| Autor: |
Algarve TD; Graduate Program in Biological Sciences: Toxicological Biochemistry, Federal University of Santa Maria, Santa Maria, Brazil.; Department of Morphology, Laboratory of Biogenomics, Federal University of Santa Maria, Santa Maria, Brazil.; Department of Biological Sciences, Cellular Genetics Laboratory, Tokyo Metropolitan University, Tokyo, Japan., Assmann CE; Graduate Program in Biological Sciences: Toxicological Biochemistry, Federal University of Santa Maria, Santa Maria, Brazil.; Department of Morphology, Laboratory of Biogenomics, Federal University of Santa Maria, Santa Maria, Brazil., Aigaki T; Department of Biological Sciences, Cellular Genetics Laboratory, Tokyo Metropolitan University, Tokyo, Japan., da Cruz IBM; Graduate Program in Biological Sciences: Toxicological Biochemistry, Federal University of Santa Maria, Santa Maria, Brazil.; Department of Morphology, Laboratory of Biogenomics, Federal University of Santa Maria, Santa Maria, Brazil. |
| Abstrakt: |
Methylmercury (MeHg) is a well-known toxic pollutant. However, little is known about the effects of this toxic agent in an adult as a consequence of a parental or preimaginal exposure.
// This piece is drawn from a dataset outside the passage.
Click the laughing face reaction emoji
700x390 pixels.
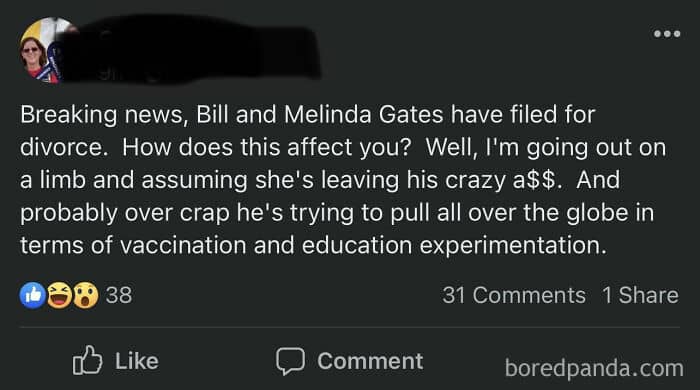pos(59,295)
This study used Drosophila melanogaster to investigate whether a parental or a preimaginal (eggs-larvae-pupae stages) exposure could impact parameters as viability, locomotor activity, and sleep patterns of fruit flies. Thus, we performed two exposure protocols. One where just parents were exposed to MeHg (0-12 µM) during 24 h, then flies were transferred to lay eggs in a healthy medium (without MeHg). In the other, flies were set to lay eggs in a MeHg medium, same concentrations, and discarded after this (preimaginal exposure). Viability was evaluated from egg to adult flies. F1 progeny was collected within 24 h and transferred to a fresh healthy medium. Sleep behavior analysis was performed using Drosophila Active Monitoring System (DAMS), and the locomotor activity was evaluated by climbing assay. Results have shown that the parental exposure had a significant impact on F1 progeny reducing viability and locomotor activity performance, but no significant circadian rhythm alterations. Whereas the preimaginal exposure had a stronger effect decreasing viability and locomotor activity, it also disrupted sleep patterns. MeHg preimaginal exposure showed a longer sleep duration and lower daily activity. Results corroborate the hypothesis that low MeHg exposure could trigger subclinical symptoms related to a 'neurotoxicological development effect'. Complementary investigations could clarify the underlying mechanisms of MeHg effects in neural functions due to parental and early development exposure to this toxicant. |